Extracted material:

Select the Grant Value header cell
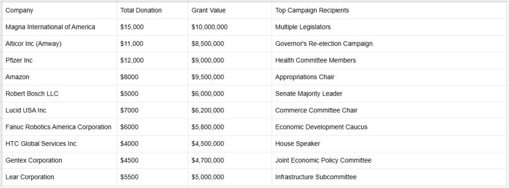[230, 10]
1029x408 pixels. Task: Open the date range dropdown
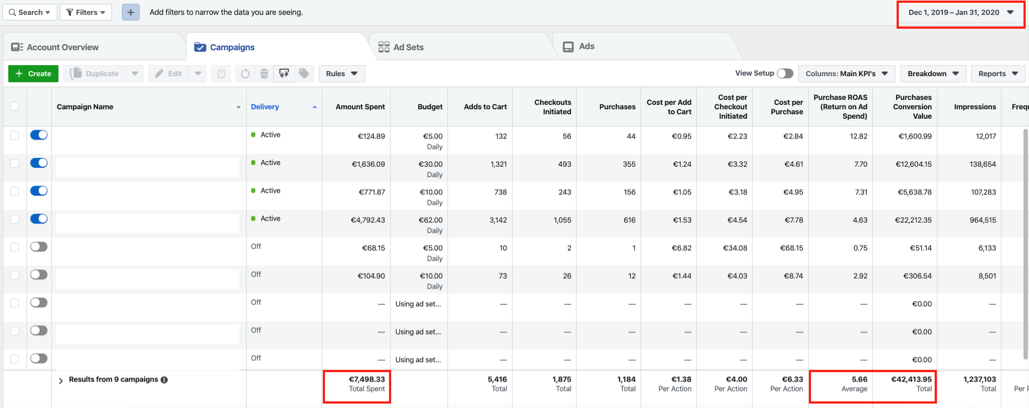tap(961, 12)
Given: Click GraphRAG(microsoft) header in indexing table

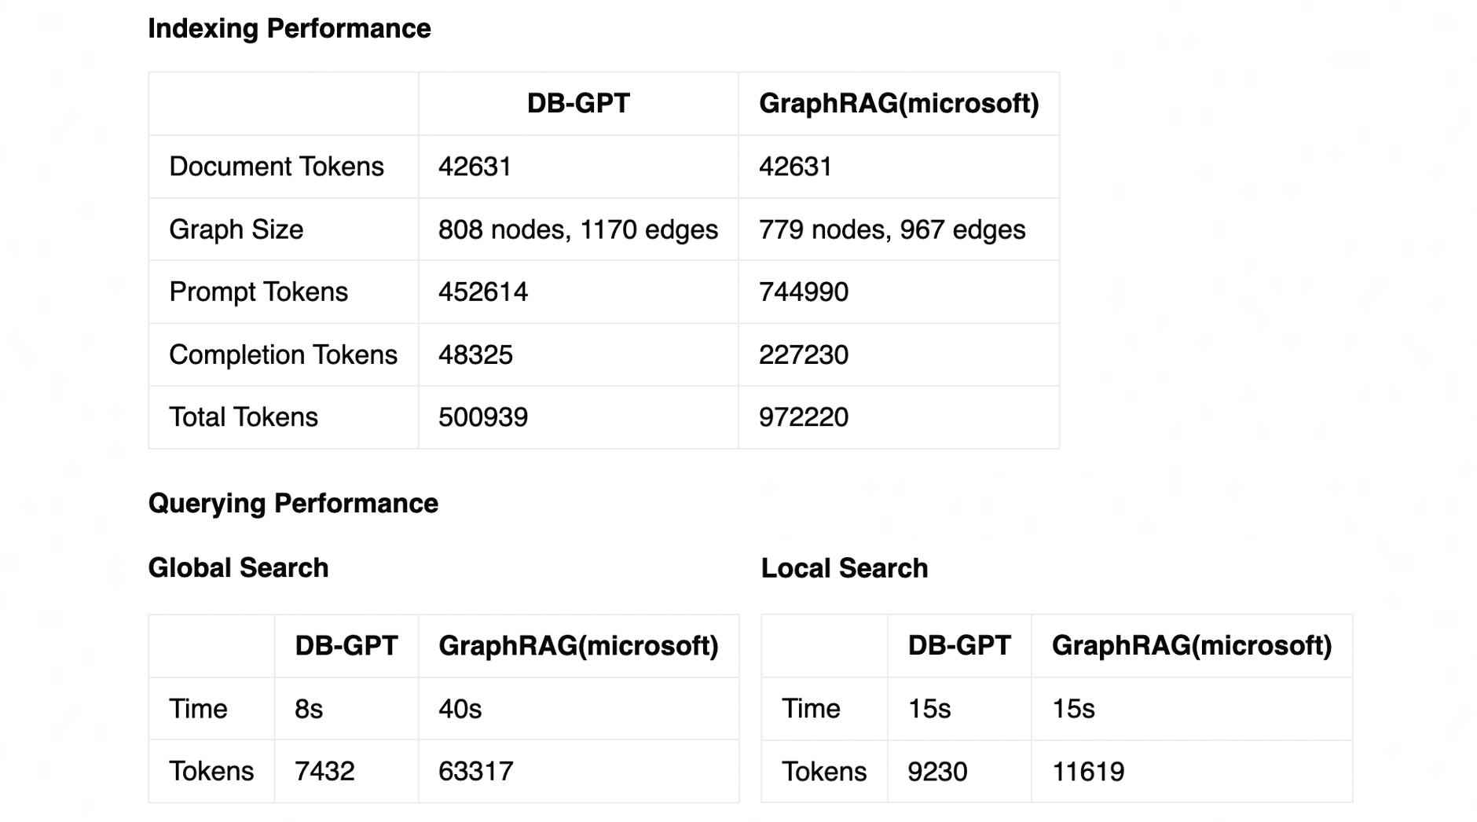Looking at the screenshot, I should 899,104.
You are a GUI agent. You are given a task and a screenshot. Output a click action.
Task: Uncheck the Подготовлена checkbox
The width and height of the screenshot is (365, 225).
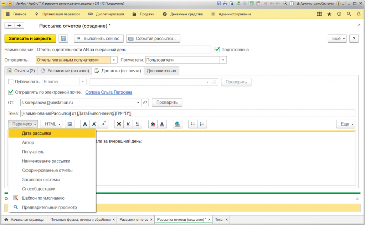click(217, 49)
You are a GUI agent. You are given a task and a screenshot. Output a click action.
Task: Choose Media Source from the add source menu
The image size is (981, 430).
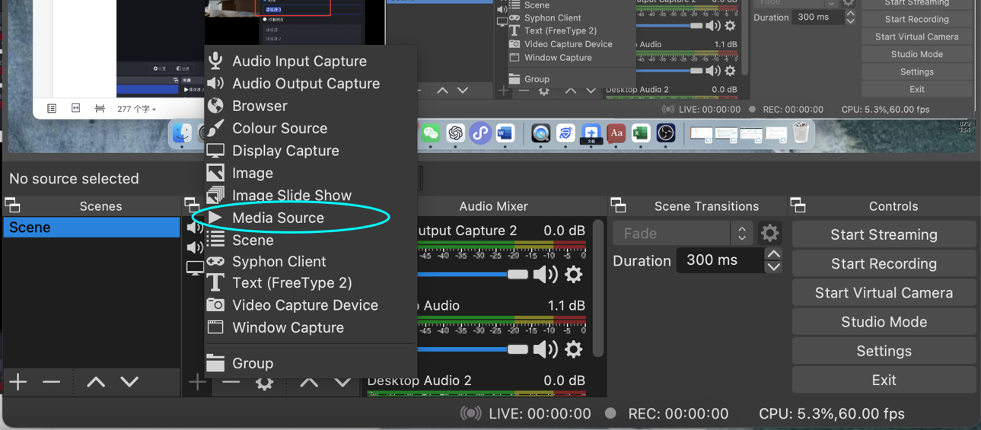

Work required: Retype every item above word for word, and leave the pictures out.

Reply:
Select the Grant Value header cell
[230, 10]
1029x408 pixels. Task: Open the date range dropdown
tap(961, 12)
Given: Click GraphRAG(microsoft) header in indexing table

Looking at the screenshot, I should 899,104.
You are a GUI agent. You are given a task and a screenshot. Output a click action.
Task: Uncheck the Подготовлена checkbox
The width and height of the screenshot is (365, 225).
click(217, 49)
You are a GUI agent. You are given a task and a screenshot. Output a click action.
Task: Choose Media Source from the add source menu
The image size is (981, 430).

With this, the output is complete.